The following is partially taken from section 7.9 of your book.
Performing atomic transactions is very much a realm of databases, but it has some bearing to Operating Systems. Many operating systems utilize database-like file systems (or run databases internally), so the idea of performing atomic transactions is far from irrelevant. Also, if you ever work with databases, this lesson will give you a good idea of how they perform transactions.
The whole idea is very much related to critical sections. Except now we don't just care about the atomicity of it, but about the fact that it completes as a single unit. For example, imagine you're dealing with two bank accounts, and you're transferring money from one account to the other. The act involves two steps, withdrawing money from one account, and depositing it in the send.
Obviously, you'd like to have the withdrawal and deposit to either both happen or for none of them to happen. If only one of them happens (only withdrawal) then you've lost the money, and if only the deposit happens, you've created money out of nothing.
The big trick to all of the transaction details is that we need to ensure that they work even under extreme circumstances. Like a power failure, or disk crash, or something that's outside of the control of our program.
Well, transactions, are a series of read and write system calls. Transactions naturally have a beginning and an end. When they complete successfully, they are committed, and when they fail, they're aborted. When they're aborted they also need to be rolled back.
Things that go wrong
Whenever a transaction is aborted, we do a roll back that restores the system to original state before the transaction. No other processes are aware that any failure happened.
There are several things that we have to worry about. The transaction could abort for logical reasons, or because of some failure. If the transaction fails for logical reasons, there are usually no major issues to restoring the state of the system. If the transaction fails because of some failure (hardware, power, etc.), then the system must somehow recover its state that it had right before the failure.
In order to recover after a failure, transactions often utilize different types of media with different reliabilities.
Volatile Storage: This generally refers to memory and cache. This is where most of the calculations happen in the computer, and is usually the thing to disappear in case of power failure (or major problems).

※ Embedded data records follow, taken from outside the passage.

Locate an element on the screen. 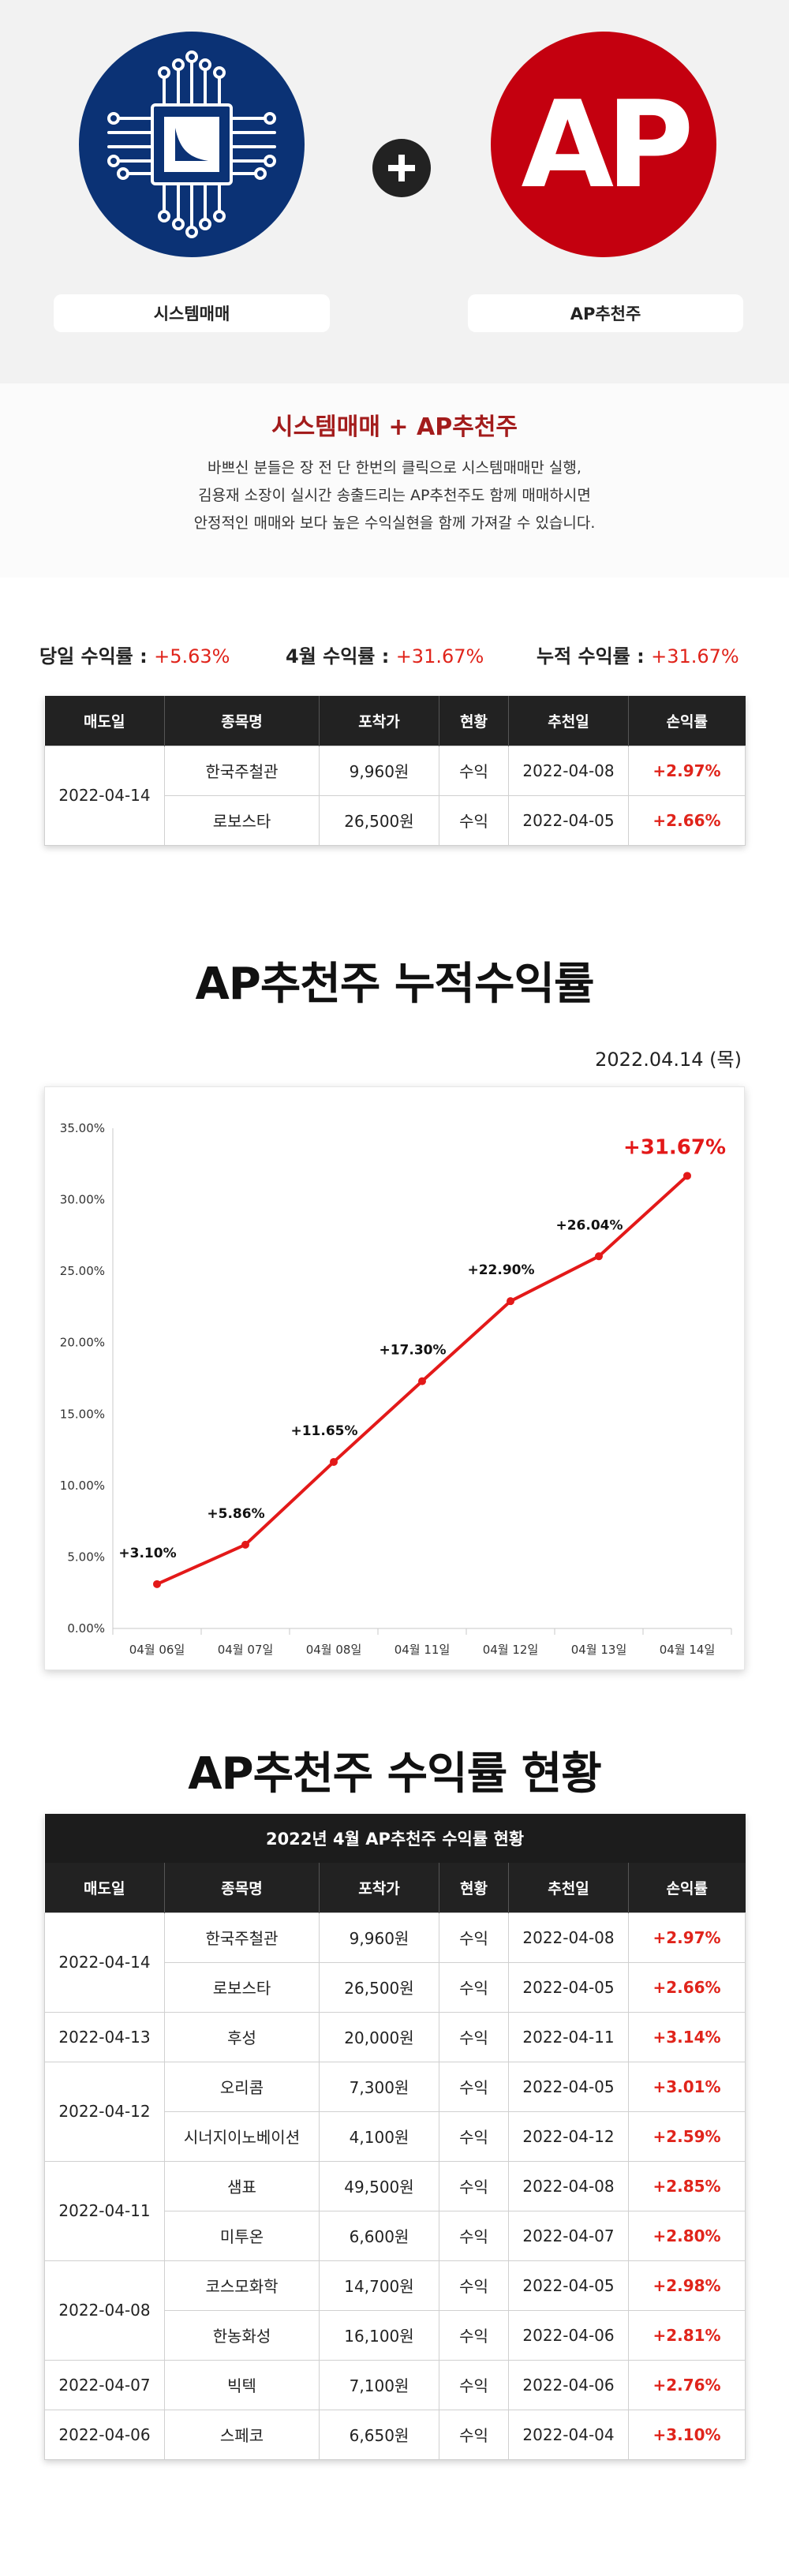 The image size is (789, 2576). y-tick-label: 20.00% is located at coordinates (83, 1343).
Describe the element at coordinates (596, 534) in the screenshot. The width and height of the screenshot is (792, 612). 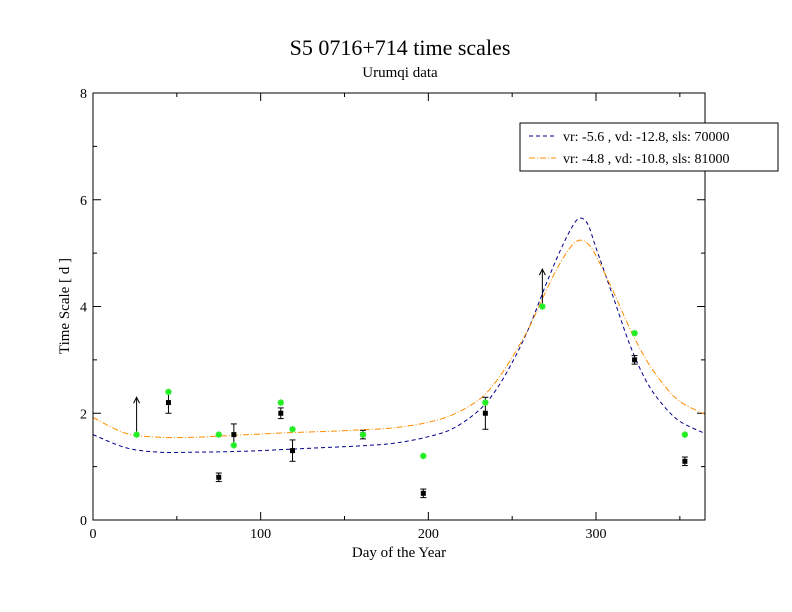
I see `x-tick-label: 300` at that location.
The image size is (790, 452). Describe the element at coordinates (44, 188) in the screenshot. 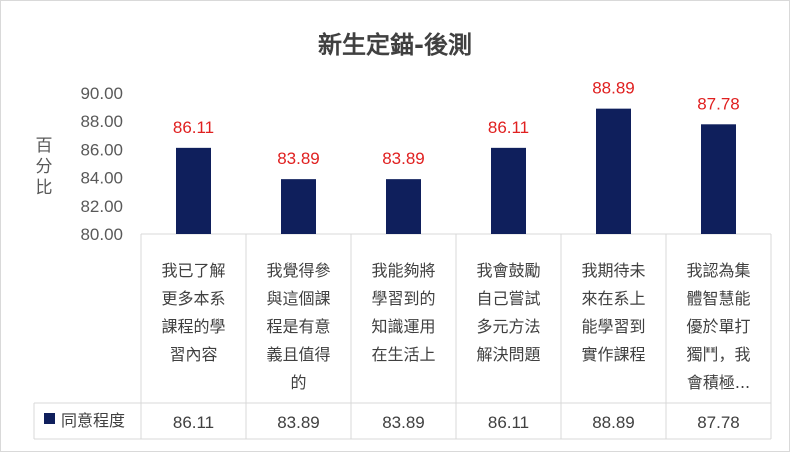

I see `y-axis-label-char: 比` at that location.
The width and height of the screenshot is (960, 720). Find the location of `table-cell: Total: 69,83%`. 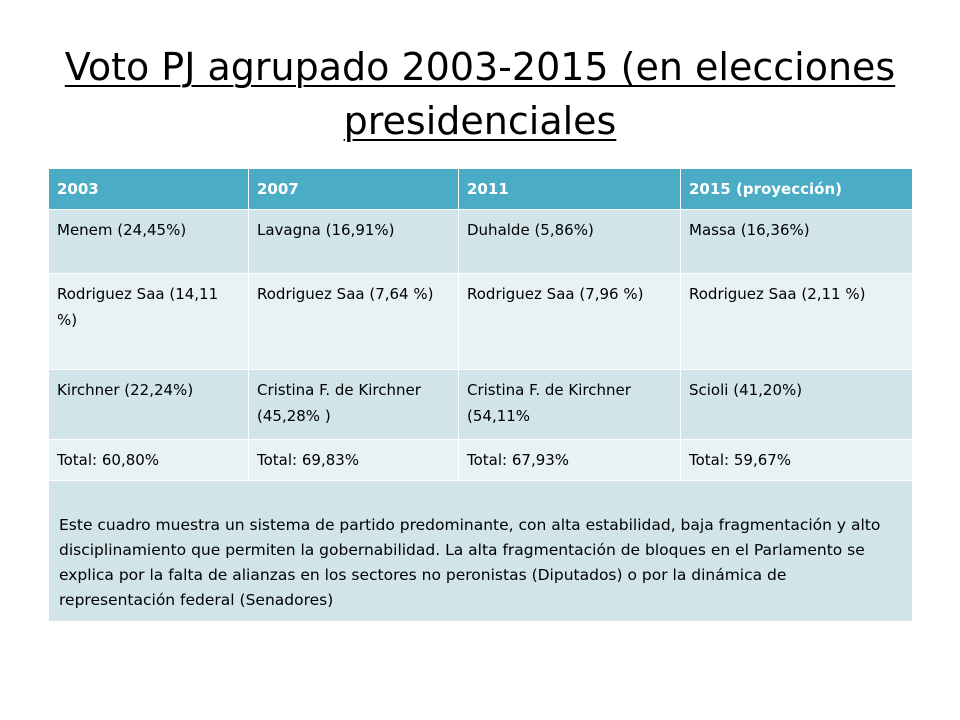

table-cell: Total: 69,83% is located at coordinates (354, 460).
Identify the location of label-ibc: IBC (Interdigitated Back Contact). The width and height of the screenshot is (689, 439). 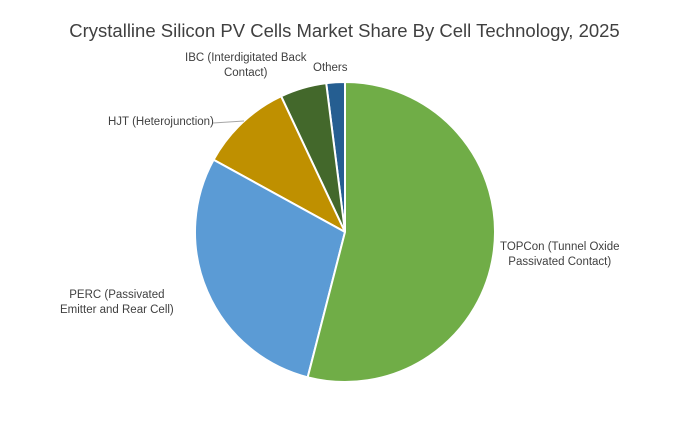
(246, 66).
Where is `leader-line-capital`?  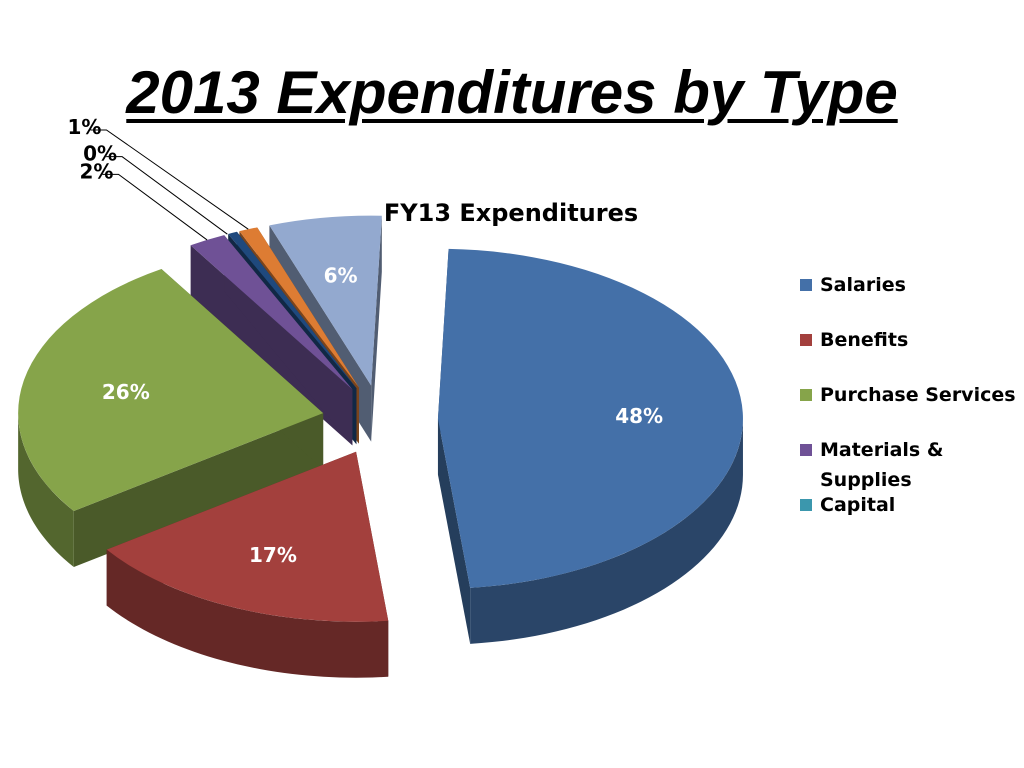 leader-line-capital is located at coordinates (167, 196).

Nonvolatile Storage: This includes things like hard-drives, tape backups, etc. The data on these devices is generally not lost in case of power failure or other types of problems.
Stable Storage: This is storage that is never lost (well, relatively `never'). These might include things like RAID devices (or networked storage, etc.) Something really major would have to happen in order for one of these things to loose data.
One of the ways to recover is to write down everything that you do, before you do it. This is the idea behind write-ahead logging. The system maintains a log (on nonvolatile storage) of every single update operation.
The log contains information like: Transaction Name, Data Item Name, Old Value, and New Value. (you also include tags for transaction start and transaction commit).
The log is written to before the actual data in the database is updated.
The system (well, the transaction manager) also include two operations: undo, and redo, which either `undo' (roll back) or `redo' the transaction. It is important for these idempotent (that is, multiple executions of an operation have the same result as does one execution). This ensures that if the system crashes again during the recovery, you can still recover.
Now, for the actual recovery: For every transaction in the log that has a `start' and a `commit', you perform a `redo', and for every transaction that has a `start' but no `commit', you do an `undo'.
There are several issues with this method though; it uses lots of space (which can periodically be erased - more on that later; checkpoints), and it requires at least two disk accesses for every single update (one to access the log, the other to actually perform the update).
The idea of a checkpoint is not to worry about transactions that have already completed, and are known to be `ok'. Every once in a while, we write out `checkpoint' to the log, to indicate that during recovery, everything upto this point is `ok'. That's really all there is to it.
Some implementors take `checkpoints' to mean that they can perform transactions (updates) and logging in volatile memory, and once in a while write out the updates and log to nonvolatile memory. This could work, but is overall less reliable (you're risking recovery of much coarser grained pieces of data).